Per quanto il ragionamento della Suprema Corte della Cassazione sia ancorato a presupposti e riferimenti normativi idonei a sostenere tale conclusione, non è esente da altrettante perplessità: in primo luogo, occorre precisare che i delitti di cui agli artt. 473 e 474 c.p. sono collocati fra i delitti contro la pubblica fede – e non tutelano quindi il singolo consumatore, ma l’intera comunità dei consociati; presentano natura plurioffensiva e sono delitti di pericolo. Tutti aspetti che rendono maggiormente comprensibile l’esigenza di procedere d’ufficio.
In secondo luogo, il ragionamento della Corte non fa alcun riferimento ad indici di maggior o minor offensività delle condotte: stante il comune bene giuridico, un diverso regime di procedibilità potrebbe esser giustificato dal considerare maggiormente offensivo introdurre nel territorio dello Stato, o detenere per la vendita o porre in vendita i titoli di proprietà industriale rispetto a fabbricare o usare industrialmente gli stessi.
Diversamente, ad opinione della scrivente, il differente elemento soggettivo non può costituire idonea giustificazione del diverso regime di procedibilità: il dolo specifico, infatti, non rappresenta una maggior intensità dell’aspetto psicologico, ma solo una specificazione di questo.
Pertanto, la conclusione della Corte non dirimerebbe eventuali profili di incostituzionalità sotto il profilo dell’uguaglianza sostanziale per trattare diversamente ipotesi criminose analoghe.
[1] Il verbo “usurpare” si identifica: nel comportamento di chi eserciti, appropriandosene, un potere, una funzione o un diritto la cui titolarità è riservata ad altri (Cass., pen., sez.

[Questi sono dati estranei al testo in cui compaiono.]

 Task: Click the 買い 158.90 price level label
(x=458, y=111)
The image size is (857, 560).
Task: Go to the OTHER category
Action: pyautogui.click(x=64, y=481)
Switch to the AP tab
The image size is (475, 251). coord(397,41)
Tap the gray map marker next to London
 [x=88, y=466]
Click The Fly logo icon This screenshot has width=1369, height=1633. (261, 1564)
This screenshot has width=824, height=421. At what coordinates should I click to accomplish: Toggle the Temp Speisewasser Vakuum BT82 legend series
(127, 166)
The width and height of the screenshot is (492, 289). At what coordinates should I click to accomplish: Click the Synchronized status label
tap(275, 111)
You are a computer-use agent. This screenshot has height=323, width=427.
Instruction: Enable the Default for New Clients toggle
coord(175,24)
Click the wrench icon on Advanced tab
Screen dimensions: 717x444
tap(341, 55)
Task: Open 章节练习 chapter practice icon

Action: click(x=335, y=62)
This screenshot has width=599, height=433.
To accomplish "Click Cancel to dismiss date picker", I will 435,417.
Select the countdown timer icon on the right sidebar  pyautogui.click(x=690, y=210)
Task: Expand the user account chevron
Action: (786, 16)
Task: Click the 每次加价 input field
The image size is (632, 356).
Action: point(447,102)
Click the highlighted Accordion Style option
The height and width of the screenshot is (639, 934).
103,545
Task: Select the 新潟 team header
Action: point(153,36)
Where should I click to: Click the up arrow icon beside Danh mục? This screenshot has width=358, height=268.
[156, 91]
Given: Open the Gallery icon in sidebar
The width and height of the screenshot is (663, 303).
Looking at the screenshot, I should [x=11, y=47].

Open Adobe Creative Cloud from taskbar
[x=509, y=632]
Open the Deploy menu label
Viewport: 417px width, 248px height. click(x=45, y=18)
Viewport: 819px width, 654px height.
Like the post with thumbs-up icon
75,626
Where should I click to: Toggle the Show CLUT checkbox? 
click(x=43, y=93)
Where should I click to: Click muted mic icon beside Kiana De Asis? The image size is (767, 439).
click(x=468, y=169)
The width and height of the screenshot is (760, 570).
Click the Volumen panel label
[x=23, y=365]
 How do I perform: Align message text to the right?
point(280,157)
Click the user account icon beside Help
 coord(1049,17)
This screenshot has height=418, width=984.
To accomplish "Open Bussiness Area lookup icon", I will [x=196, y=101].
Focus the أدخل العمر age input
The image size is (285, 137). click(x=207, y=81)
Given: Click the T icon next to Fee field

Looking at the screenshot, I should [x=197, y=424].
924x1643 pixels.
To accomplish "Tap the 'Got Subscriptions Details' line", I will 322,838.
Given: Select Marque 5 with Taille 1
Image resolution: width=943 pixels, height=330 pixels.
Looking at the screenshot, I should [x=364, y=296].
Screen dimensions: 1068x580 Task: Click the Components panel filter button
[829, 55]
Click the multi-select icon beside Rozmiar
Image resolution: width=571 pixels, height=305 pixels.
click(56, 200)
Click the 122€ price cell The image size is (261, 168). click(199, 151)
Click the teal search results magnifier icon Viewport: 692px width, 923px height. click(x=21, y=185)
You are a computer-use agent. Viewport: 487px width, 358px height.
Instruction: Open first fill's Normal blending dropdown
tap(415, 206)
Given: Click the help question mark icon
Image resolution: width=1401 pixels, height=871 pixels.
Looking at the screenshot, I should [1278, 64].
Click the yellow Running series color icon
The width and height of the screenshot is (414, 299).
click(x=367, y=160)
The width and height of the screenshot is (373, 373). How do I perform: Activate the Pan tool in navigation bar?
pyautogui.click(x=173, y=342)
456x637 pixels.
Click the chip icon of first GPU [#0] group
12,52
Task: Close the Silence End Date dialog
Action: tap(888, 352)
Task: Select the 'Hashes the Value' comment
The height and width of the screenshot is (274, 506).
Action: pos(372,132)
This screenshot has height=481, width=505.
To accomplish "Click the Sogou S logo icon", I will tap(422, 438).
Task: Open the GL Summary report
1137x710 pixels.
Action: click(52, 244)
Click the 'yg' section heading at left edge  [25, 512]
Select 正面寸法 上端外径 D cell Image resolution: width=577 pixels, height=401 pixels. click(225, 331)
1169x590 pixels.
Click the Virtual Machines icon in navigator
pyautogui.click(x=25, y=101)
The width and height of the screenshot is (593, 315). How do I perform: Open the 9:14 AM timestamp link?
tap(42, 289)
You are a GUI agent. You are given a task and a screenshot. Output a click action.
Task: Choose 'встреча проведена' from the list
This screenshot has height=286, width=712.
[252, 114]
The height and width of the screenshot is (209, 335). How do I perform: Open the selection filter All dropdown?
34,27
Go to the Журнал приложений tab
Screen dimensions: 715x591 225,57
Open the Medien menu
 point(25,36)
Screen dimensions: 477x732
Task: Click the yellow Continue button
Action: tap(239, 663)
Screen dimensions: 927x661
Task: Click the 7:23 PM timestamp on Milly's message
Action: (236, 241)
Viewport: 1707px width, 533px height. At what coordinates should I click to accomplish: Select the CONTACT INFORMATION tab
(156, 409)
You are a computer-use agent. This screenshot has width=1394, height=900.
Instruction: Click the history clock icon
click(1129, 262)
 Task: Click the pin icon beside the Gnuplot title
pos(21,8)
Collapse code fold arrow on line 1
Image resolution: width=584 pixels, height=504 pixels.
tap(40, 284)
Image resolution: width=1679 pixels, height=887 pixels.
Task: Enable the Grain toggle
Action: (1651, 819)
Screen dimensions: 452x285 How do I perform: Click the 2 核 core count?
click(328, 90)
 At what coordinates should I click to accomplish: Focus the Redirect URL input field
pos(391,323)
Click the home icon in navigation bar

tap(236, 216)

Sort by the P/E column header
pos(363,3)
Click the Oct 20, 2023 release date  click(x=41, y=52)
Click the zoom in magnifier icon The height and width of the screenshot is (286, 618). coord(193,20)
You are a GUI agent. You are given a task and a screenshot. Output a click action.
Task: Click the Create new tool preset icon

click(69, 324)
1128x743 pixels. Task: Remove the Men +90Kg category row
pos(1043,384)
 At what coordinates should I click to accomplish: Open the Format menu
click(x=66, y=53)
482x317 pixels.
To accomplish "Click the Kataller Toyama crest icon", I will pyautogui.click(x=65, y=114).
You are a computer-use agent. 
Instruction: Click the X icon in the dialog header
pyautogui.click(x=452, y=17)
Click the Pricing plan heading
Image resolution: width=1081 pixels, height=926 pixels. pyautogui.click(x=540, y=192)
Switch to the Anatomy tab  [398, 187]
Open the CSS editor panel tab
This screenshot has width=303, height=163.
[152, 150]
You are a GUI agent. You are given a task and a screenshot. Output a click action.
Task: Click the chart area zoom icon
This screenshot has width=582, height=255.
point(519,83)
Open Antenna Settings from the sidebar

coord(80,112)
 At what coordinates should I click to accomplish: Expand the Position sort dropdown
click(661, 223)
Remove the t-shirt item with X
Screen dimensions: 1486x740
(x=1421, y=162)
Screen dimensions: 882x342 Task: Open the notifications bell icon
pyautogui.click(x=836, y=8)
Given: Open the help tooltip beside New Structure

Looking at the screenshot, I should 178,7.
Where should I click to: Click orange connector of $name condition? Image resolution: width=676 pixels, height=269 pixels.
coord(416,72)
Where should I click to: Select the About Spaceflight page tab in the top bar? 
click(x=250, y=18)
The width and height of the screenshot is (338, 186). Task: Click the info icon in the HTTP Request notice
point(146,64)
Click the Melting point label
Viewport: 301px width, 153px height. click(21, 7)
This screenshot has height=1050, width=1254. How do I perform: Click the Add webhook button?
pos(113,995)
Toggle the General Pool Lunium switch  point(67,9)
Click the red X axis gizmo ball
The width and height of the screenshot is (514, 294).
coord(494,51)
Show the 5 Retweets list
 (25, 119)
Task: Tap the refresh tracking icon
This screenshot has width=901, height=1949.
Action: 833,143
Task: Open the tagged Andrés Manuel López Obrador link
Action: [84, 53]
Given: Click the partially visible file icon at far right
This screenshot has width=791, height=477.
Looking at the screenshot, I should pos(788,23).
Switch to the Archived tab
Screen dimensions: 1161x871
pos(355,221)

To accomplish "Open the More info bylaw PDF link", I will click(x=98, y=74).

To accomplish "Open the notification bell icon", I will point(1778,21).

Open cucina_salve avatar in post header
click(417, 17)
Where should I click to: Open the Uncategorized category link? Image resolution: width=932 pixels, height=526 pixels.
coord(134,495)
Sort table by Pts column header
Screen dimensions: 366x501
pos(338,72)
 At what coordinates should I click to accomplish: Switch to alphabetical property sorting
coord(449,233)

III, 19/11/2015, n. 86539).
[2] Ai sensi del IV comma del medesimo articolo: i delitti previsti da entrambi i commi sono punibili a condizione che siano state rispettate le norme delle leggi interne, dei regolamenti comunitari e delle convenzioni internazionali sulla tutela della proprietà industriale o intellettuale.
[3] Il concetto di titolo di proprietà industriale comprende quello di marchio, ma non si esaurisce con esso: infatti, ai sensi dell’art. 1 del Codice della proprietà industriale, si afferma che l’espressione proprietà industriale comprende marchi ma anche altri segni distintivi, ad esempio un logo.
[4] È prevista la pena della reclusione fino a due anni e la multa fino a 20.000,00 euro.